Parlare di “prodotto culturale” può sembrare svilente: la parola prodotto infatti odora di venale, di commerciale. Pensiamo però agli altri “prodotti”: nessun produttore parla male del suo prodotto o ne svilisce il valore. Anzi: il produttore solitamente esalta il pregio e la qualità del suo prodotto per cercare di convincervi che è un bene non solo in quanto oggetto di un acquisto ma anche perché oggetto di un bisogno o di un desiderio. Non è dunque blasfemo considerare il Bene Culturale come prodotto, nel senso letterale che “è stato prodotto”: è l’esito di un empito creativo originale dalla forte valenza simbolica, è stato realizzato attraverso un processo artigianale o artistico, è oggetto specifico di percezioni e di apprezzamento e genera valore in capo ai propri fruitori.
Importante è capire, a questo punto, quali sono i soggetti che diventano destinatari naturali del prodotto culturale, e quali sono i valori che questi soggetti percepiscono. Oggi si fa un grande abuso di etichette enfatiche, basti pensare al “patrimonio dell’umanità”. Ma “l’umanità” non esiste in quanto tale: al mondo siamo sei miliardi e dire che una cosa è “patrimonio dell’umanità” non ci permette di identificare il responsabile, i destinatari, gli stakeholders. Mi fa capire soltanto che sul prodotto culturale un centro storico, una piazza, un monumento e così via è stata messa una bella etichetta, niente più che un fronzolo rococò (generato da equilibri politici e diplomatici); non mi dice assolutamente chi deve fare e che cosa per tutelare quel bene.

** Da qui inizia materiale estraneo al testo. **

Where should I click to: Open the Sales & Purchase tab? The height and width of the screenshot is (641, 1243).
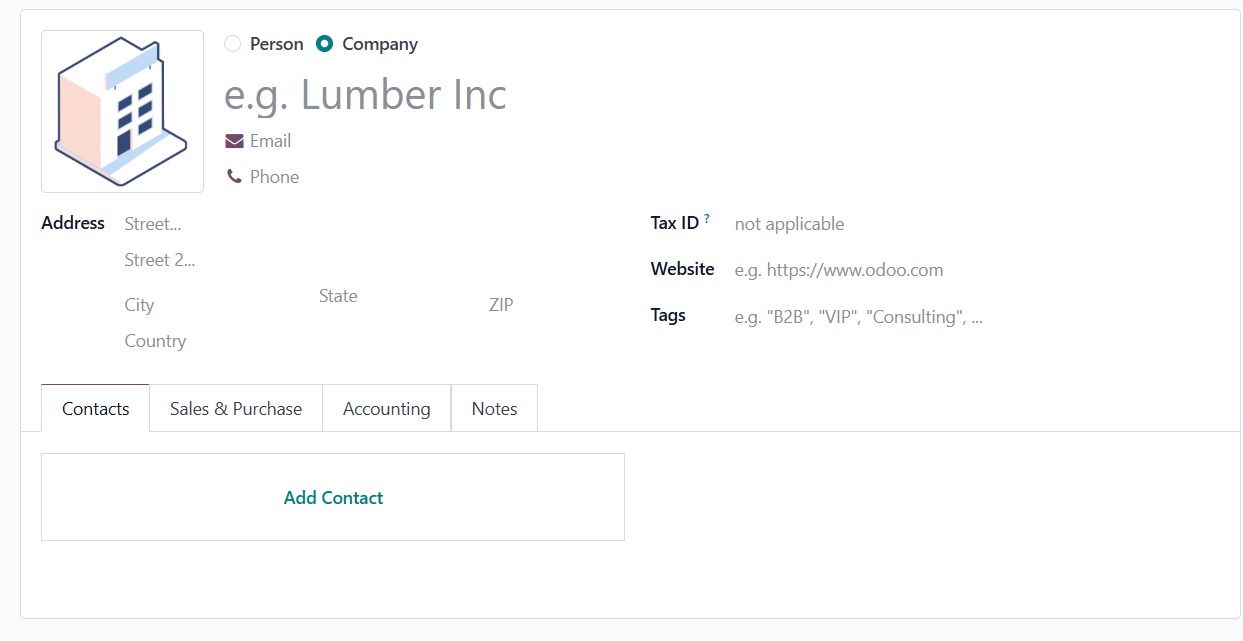pyautogui.click(x=236, y=409)
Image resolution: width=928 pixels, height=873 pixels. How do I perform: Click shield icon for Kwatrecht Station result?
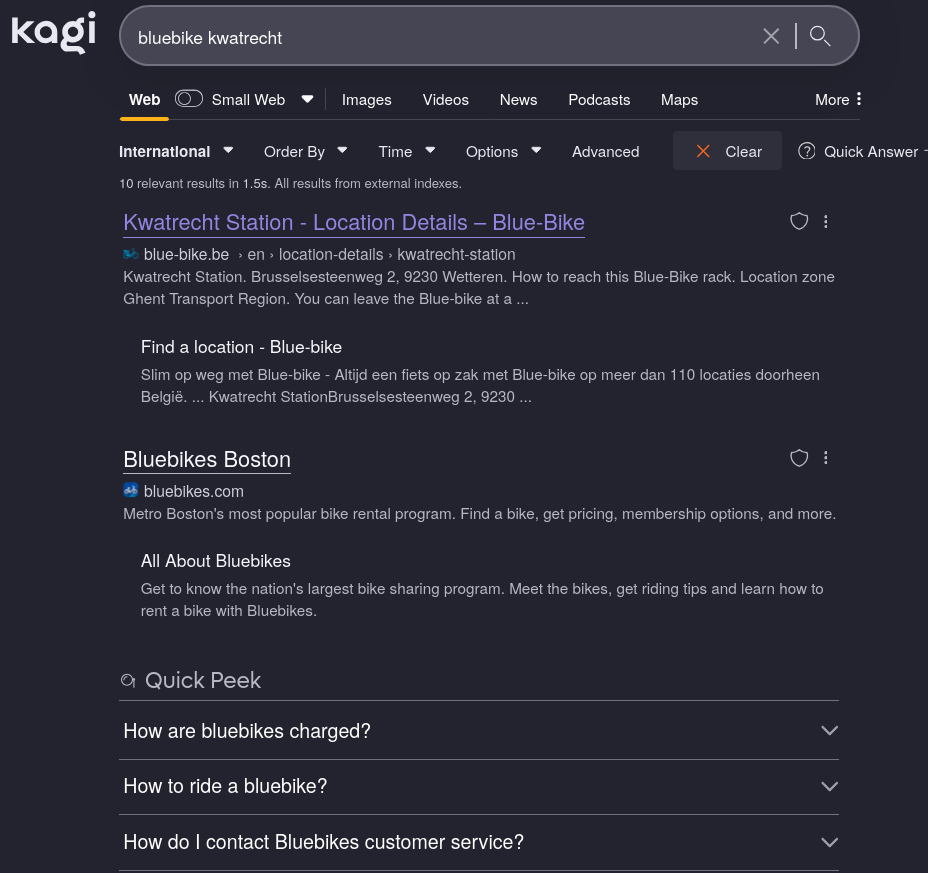coord(799,221)
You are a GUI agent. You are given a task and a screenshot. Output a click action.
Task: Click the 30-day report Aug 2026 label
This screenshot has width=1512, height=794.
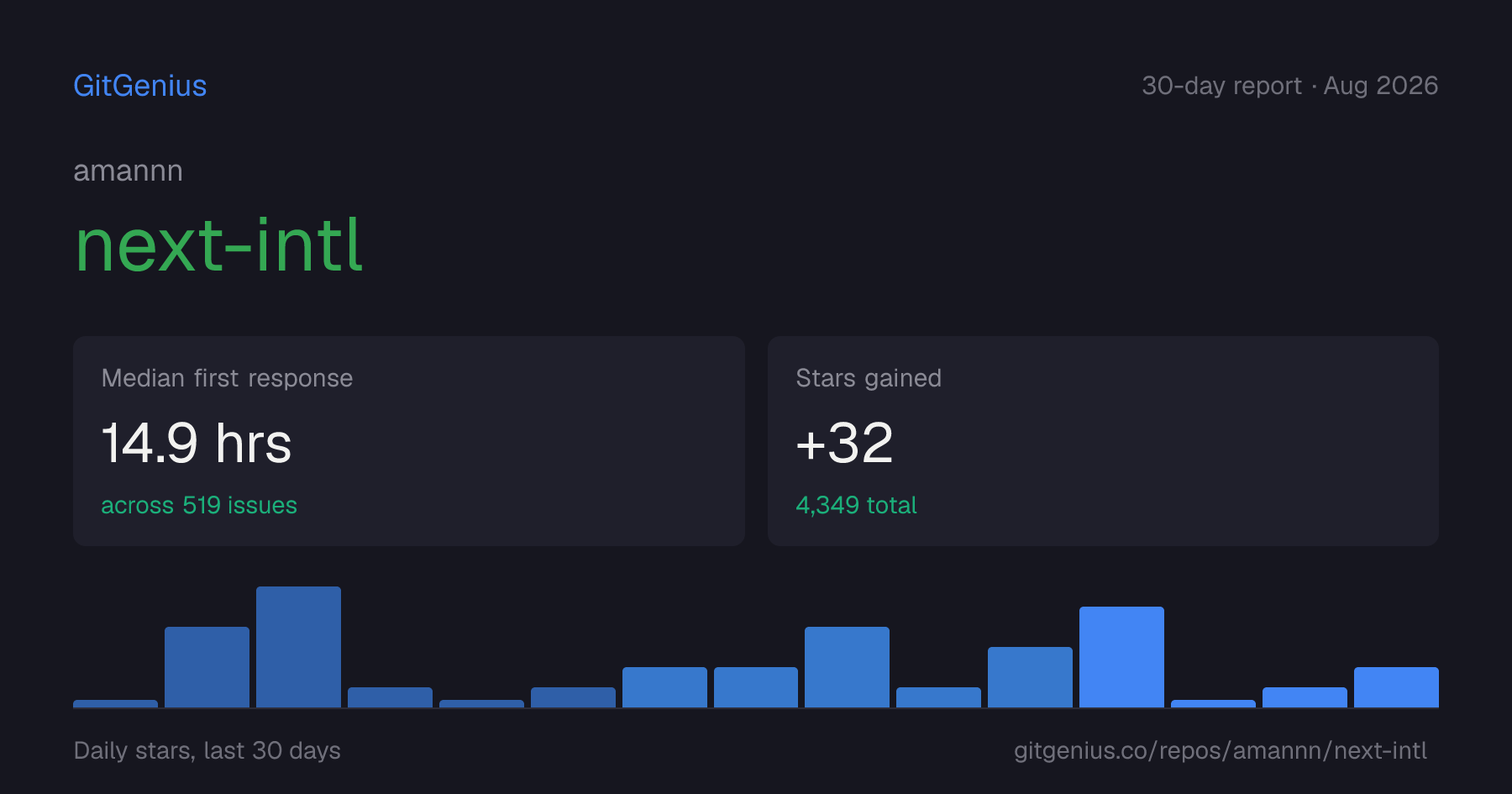(1289, 86)
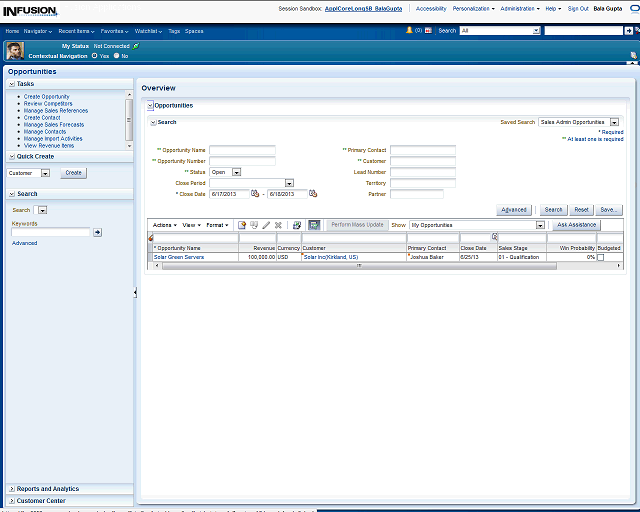Click the Opportunity Name input field

coord(242,150)
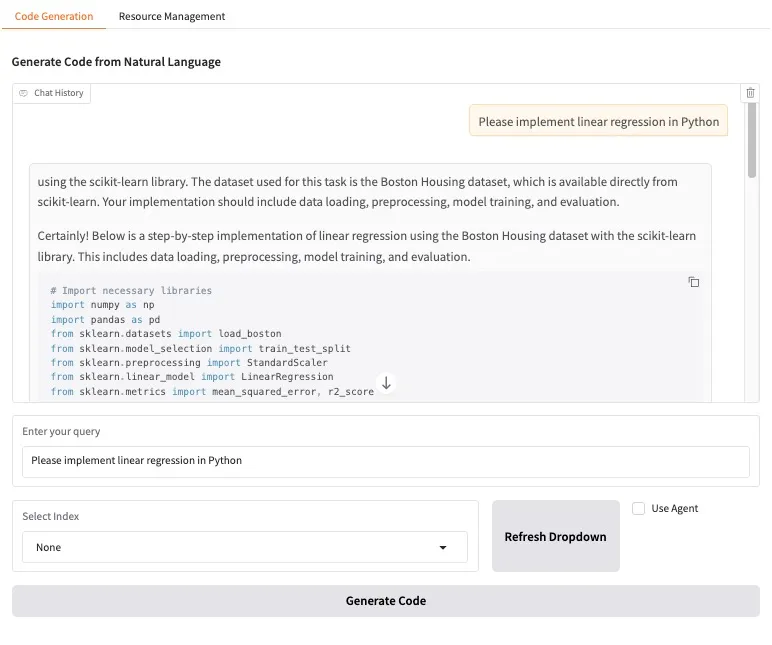The height and width of the screenshot is (645, 772).
Task: Click the Refresh Dropdown button
Action: click(555, 537)
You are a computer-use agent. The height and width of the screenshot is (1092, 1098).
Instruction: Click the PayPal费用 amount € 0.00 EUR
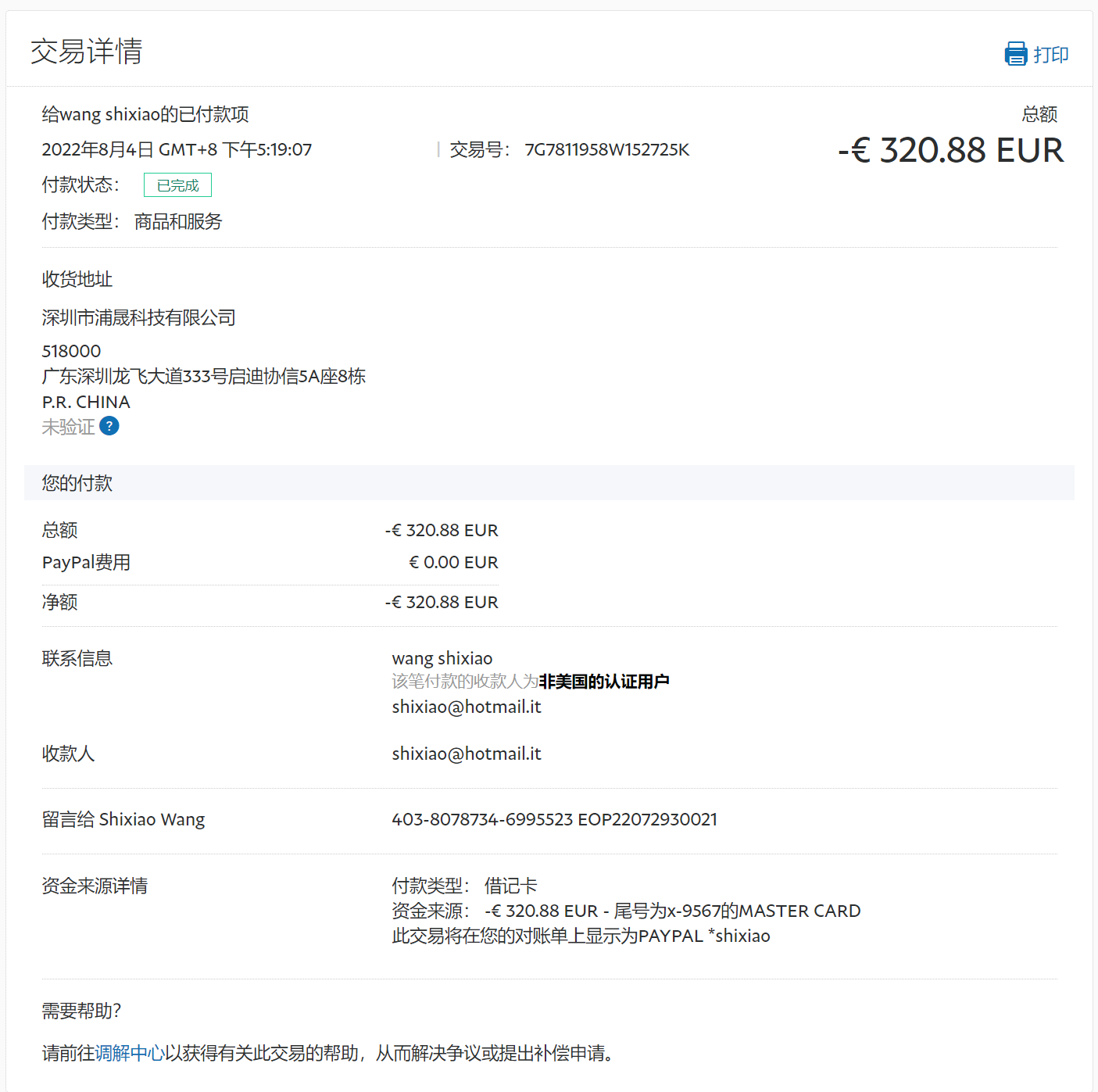pyautogui.click(x=453, y=562)
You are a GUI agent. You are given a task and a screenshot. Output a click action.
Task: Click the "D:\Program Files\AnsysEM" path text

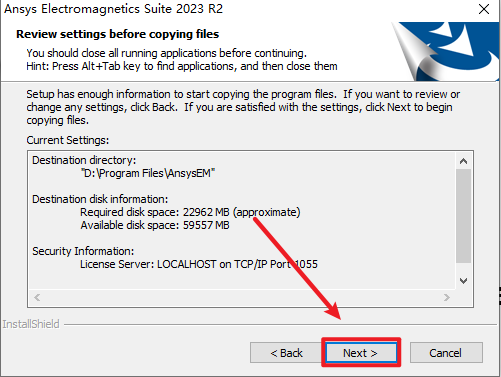click(x=148, y=173)
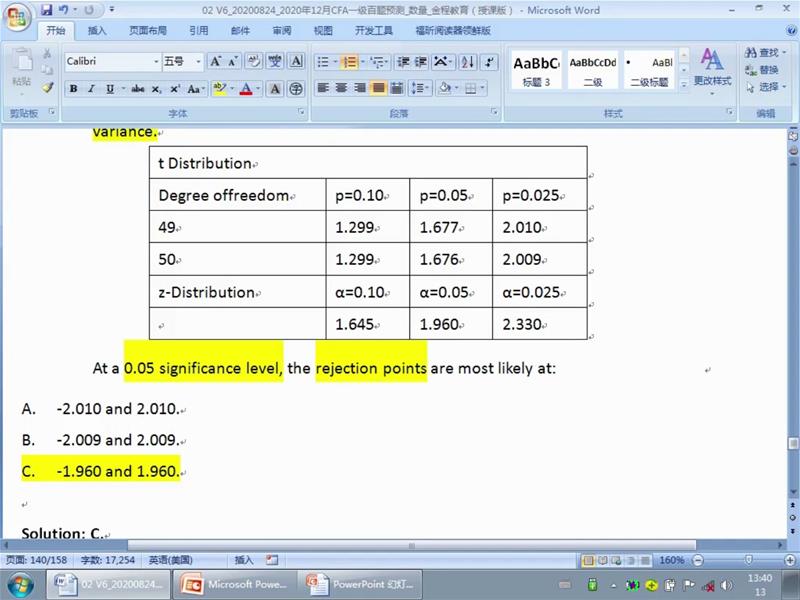Apply strikethrough with the abc icon
The height and width of the screenshot is (600, 800).
click(x=138, y=89)
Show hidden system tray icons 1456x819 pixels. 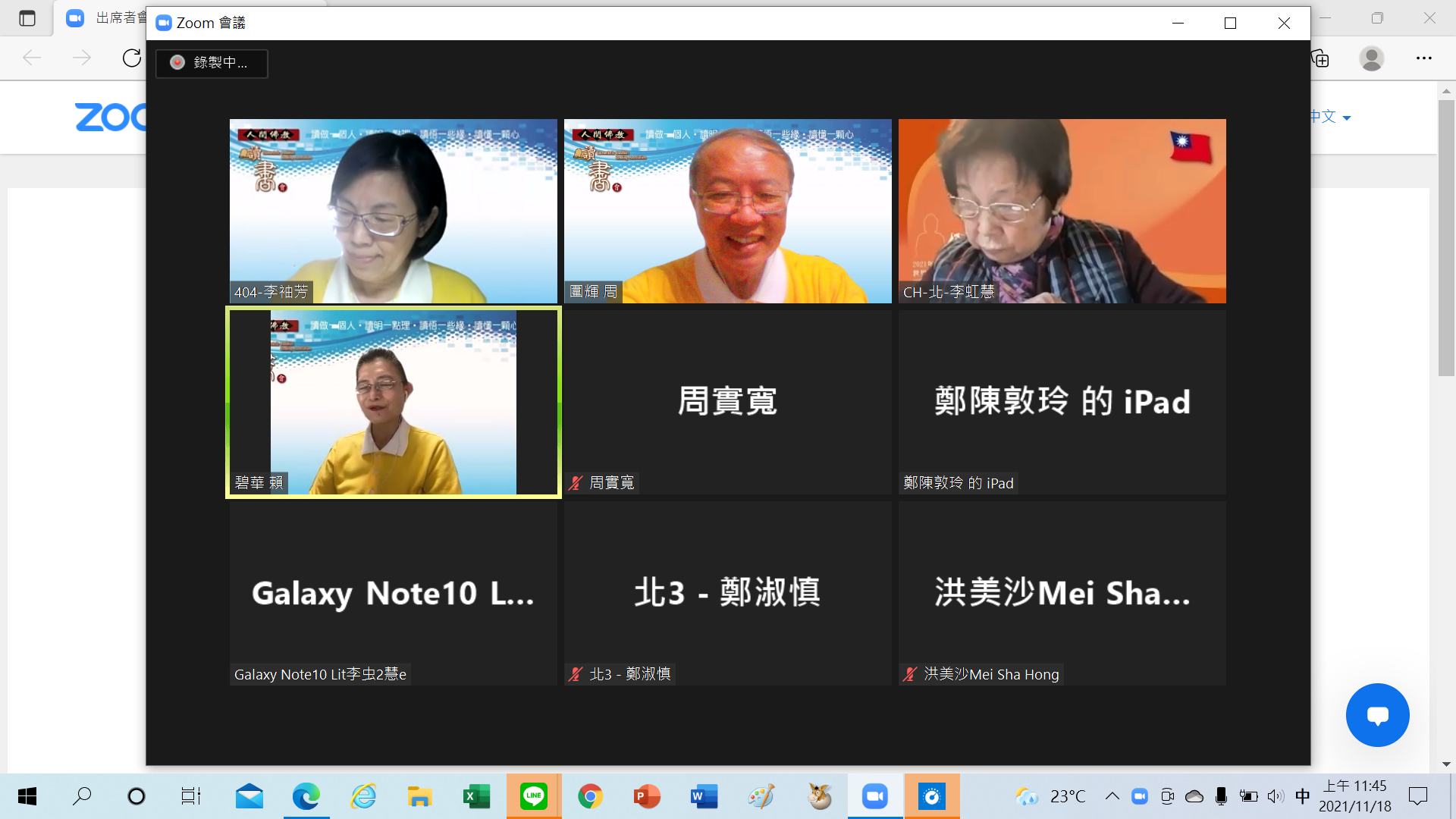click(1112, 796)
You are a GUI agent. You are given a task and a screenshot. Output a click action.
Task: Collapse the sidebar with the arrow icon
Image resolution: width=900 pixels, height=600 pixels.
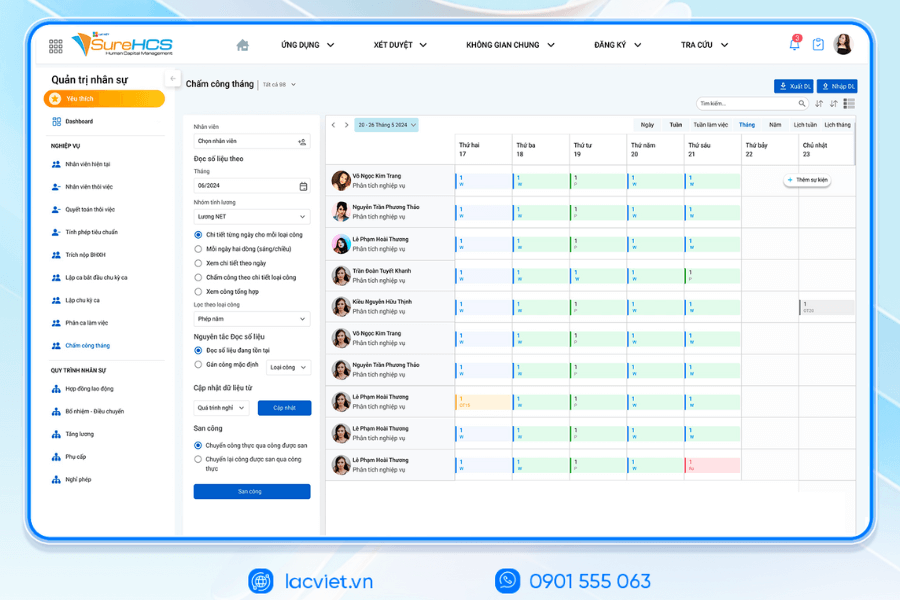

La cultura è un bene molto deperibile, molto delicato e molto fragile: non è un bene che dura in eterno o che si conserva per garanzia divina; rischia il degrado, il deperimento o l’oblio soprattutto se è tenuta in un assetto in cui la sua capacità dialogica non viene sviluppata al massimo grado. Il dipinto e la scultura nel deposito è un bene morto: può essere certamente arte, ma nel momento di oscurità e di abbandono non è sicuramente cultura, nel senso che non eroga nessuna delle sue potenzialità culturali. Sembra facile definire cosa sia un bene culturale: libri, spettacoli, opere, musei, monumenti. Io non so se i libri hanno tutti una valenza culturale: probabilmente per ciascuno di noi, soggettivamente, un libro avrà una valenza culturale che per un altro non ha: il ricettario per alcuni sarà cultura, e per altri no, il libro di massaggi, respirazione, meditazione non sarà cultura, ma magari il romanzo sì. È una scelta legittimamente soggettiva, ma non possiamo negare che delle differenze, spesso rilevanti, esistano.
Le statistiche che leggiamo suonano trionfalistiche, e segnalano che la cultura è in grande espansione: a ben guardare, sono dati adulterati, perché la cultura rimane sempre consumata da pochissimi, da una percentuale molto bassa di italiani e di europei. Si tratta di pochi fruitori che visitano ripetutamente mostre e musei; elevata presenza, bassissima partecipazione.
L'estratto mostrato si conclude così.